Complete step by step solution:
Let the number be \[x\].
We need to apply the given operations on the number \[x\] to obtain a linear equation in terms of \[x\].
First, we will find \[65\% \] of the number.
\[65\% {\rm{ of }}x = \dfrac{{65}}{{100}} \times x = \dfrac{{65x}}{{100}}\]
Simplifying the expression, we get
\[65\% {\rm{ of }}x = \dfrac{{13x}}{{20}}\]
Now, we will find the four-fifth of the number.
\[{\left( {\dfrac{4}{5}} \right)^{{\rm{th}}}}{\rm{of }}x = \dfrac{4}{5} \times x = \dfrac{{4x}}{5}\]
Now, it is given that \[65\% \] of the number is 21 less than \[{\left( {\dfrac{4}{5}} \right)^{{\rm{th}}}}\]of that number.
Thus, we get
\[65\% {\rm{ of }}x = \left[ {{{\left( {\dfrac{4}{5}} \right)}^{{\rm{th}}}}{\rm{of }}x} \right] - 21\]
Substituting \[65\% {\rm{ of }}x = \dfrac{{13x}}{{20}}\] and \[{\left( {\dfrac{4}{5}} \right)^{{\rm{th}}}}{\rm{of }}x = \dfrac{{4x}}{5}\], we get the equation
\[ \Rightarrow \dfrac{{13x}}{{20}} = \dfrac{{4x}}{5} - 21\]
We will solve this equation to get the value of \[x\] and hence, find the number.

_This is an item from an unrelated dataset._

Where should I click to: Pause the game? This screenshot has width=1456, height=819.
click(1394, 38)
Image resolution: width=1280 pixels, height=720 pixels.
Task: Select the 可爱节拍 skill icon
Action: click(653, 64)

Rewriting the equation, we get
\[ \Rightarrow \dfrac{{4x}}{5} - \dfrac{{13x}}{{20}} = 21\]
The L.C.M. of 5 and 20 is 20.
Taking the L.C.M., we get
\[ \Rightarrow \dfrac{{16x - 13x}}{{20}} = 21\]
Subtracting the terms, we get
\[ \Rightarrow \dfrac{{3x}}{{20}} = 21\]
Multiply both sides by 20, we get
\[\begin{array}{l} \Rightarrow \dfrac{{3x}}{{20}} \times 20 = 21 \times 20\\ \Rightarrow 3x = 420\end{array}\]
Dividing both sides by 3, we get
\[ \Rightarrow \dfrac{{3x}}{3} = \dfrac{{420}}{3}\]
Thus, we get the value of \[x\] as
\[ \Rightarrow x = 140\]
\[\therefore \] We get the number as 140.
We can verify our answer by applying the stated operations on the number 140.
\[65\% {\rm{ of 140}} = \dfrac{{65}}{{100}} \times 140 = \dfrac{{9100}}{{100}} = 91\]
\[{\left( {\dfrac{4}{5}} \right)^{{\rm{th}}}}{\rm{of 140}} = \dfrac{4}{5} \times 140 = 4 \times 28 = 112\]
We can observe that \[91 = 112 - 21\].

Thus, the \[65\% \] of 140 is 21 less than \[{\left( {\dfrac{4}{5}} \right)^{{\rm{th}}}}\]of 140.
Hence, we have verified our answer.

Note:
We have used the given information to form a linear equation in one variable in terms of \[x\] in the solution. A linear equation in one variable is an equation that can be written in the form \[ax + b = 0\], where \[a\] is not equal to 0, and \[a\] and \[b\] are real numbers. A linear equation of the form \[ax + b = 0\] has only one solution.